企業がお金を借りるローンとして、ハイブリットローンと呼ばれる「劣後ローン」が存在します。
さまざまなローンがあるなか、劣後ローンはどのような特徴のあるローンなのでしょうか。
そこでここでは、劣後ローンの特徴について解説をしていきます。
劣後ローンとは?
劣後ローンとは、企業が万が一破綻してしまったときなどには、金融機関がその企業に債権回収を行います。
その債権回収の順番が、通常の融資よりも劣後するローンのことを指し、その仕組みからハイブリッドローンとも呼ばれています。
バランスシートで見たとき、負債と資本の間に位置し、優先株などと同様にメザニンと総称されます。
劣後ローンで資金調達を行うことは、資本の増強に近い性格を持っており、格付け機関の評価が高まる効果があります。
政府系金融機関などから劣後ローンをすることで、民間銀行視点での財務状況の健全性が高まり、通常の融資が受けやすくなるメリットもあります。
万が一、企業が破綻してしまったときの債権回収の順番が劣後するため、債務超過がきっかけで破綻してしまったときには、貸し手が資金を回収できないことも多いようです。
そのため、一般的な融資と比較して金融機関のリスクが高く、その分金利も高いという特徴があります。
新しく株式を発行せずに資本を増やすことができるため、株式の希薄化を避けるときなどに使われたりします。
資本性劣後ローン
劣後ローンは、資本性劣後ローンと呼ばれている側面があります。
そう呼ばれる理由について解説していきます。
前記で説明をした通り、会社が倒産したときに回収できる可能性がとても低いという点において、株式と性質がが似ていると言われています。
そのため、帳簿上では債務に分類されますが、金融機関では純資産(自己資本)の一部としてみなされます。
一般的には、借金をすると債務が増えてしまい、自己資本比率などの経営指標が悪くなり、追加融資が困難になります。
しかし、資本性劣後ローンとしてお金を借りていれば、そのお金は自己資本と見なされるため、自己資本比率は悪くなるどころか良くなります。
震災対応型資本性劣後ローン
つぎに震災対応型資本性劣後ローンについて解説していきます。
制度内容
この制度は、東日本大震災で被災した企業に向けて作られました。
これは、日本政策金融公庫が扱っている制度です。
制度内容は以下の通りです。
- 貸付限度額7億2千万円
- 貸付期間10年の元金一括償還
- 資本性劣後ローンとしての貸付
企業目線で見ると、10年間の期限はあるものの、自己資本が増えることになります。
表現を変えれば、議決権を必要としないまま増資を受けた状態と同じということです。
それにより、自己資本比率が向上し、民間金融機関からの借入にも期待が持てるようになります。
通常融資との違い
つぎに、通常融資と異なる点について解説していきます。
- 金利:金利は、融資が成功か失敗かによって異なります。
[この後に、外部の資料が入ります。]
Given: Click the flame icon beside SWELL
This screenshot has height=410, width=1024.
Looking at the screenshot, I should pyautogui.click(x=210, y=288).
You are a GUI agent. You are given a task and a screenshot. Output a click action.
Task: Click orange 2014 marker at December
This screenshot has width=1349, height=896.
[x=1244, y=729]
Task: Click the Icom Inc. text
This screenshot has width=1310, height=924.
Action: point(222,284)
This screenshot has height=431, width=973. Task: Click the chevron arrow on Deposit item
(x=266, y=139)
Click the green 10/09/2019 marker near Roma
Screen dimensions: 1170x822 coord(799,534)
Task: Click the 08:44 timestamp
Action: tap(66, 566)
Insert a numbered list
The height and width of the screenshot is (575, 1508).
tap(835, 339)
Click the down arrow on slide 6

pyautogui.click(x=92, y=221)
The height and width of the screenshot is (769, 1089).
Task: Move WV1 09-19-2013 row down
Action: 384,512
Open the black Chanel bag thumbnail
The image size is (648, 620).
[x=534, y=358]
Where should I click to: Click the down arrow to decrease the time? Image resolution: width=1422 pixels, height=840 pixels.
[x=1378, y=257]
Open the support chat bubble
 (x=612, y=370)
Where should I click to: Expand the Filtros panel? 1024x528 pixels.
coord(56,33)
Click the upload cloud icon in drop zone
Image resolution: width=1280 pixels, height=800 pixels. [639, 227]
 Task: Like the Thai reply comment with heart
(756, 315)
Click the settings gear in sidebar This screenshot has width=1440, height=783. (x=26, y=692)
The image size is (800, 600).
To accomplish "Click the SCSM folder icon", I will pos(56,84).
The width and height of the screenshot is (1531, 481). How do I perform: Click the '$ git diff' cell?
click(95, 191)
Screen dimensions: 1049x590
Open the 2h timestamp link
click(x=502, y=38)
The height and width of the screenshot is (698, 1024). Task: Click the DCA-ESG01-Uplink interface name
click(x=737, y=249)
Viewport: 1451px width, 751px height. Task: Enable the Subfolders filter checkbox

現在は成功時3.60%、失敗時0.40%の金利になる。成功失敗の判定は1年毎に行われる
- 償還(返済):元金の返済は、10年後に一括。原則、期限前の返済は認められていない
- 特約締結義務:経営規律の維持を目的とした特約の締結が義務付けられている。
まとめ
企業にとっては、劣後ローンを受けることができれば、事業拡大の大きな力となります。
また、劣後ローンを受けられることにより、企業としての信用もあがり、さらに通常の金融機関から資金調達をすることもできます。
企業を運営している人で、融資を考えているのであれば、劣後ローンを候補に入れて検討して見ると良いでしょう。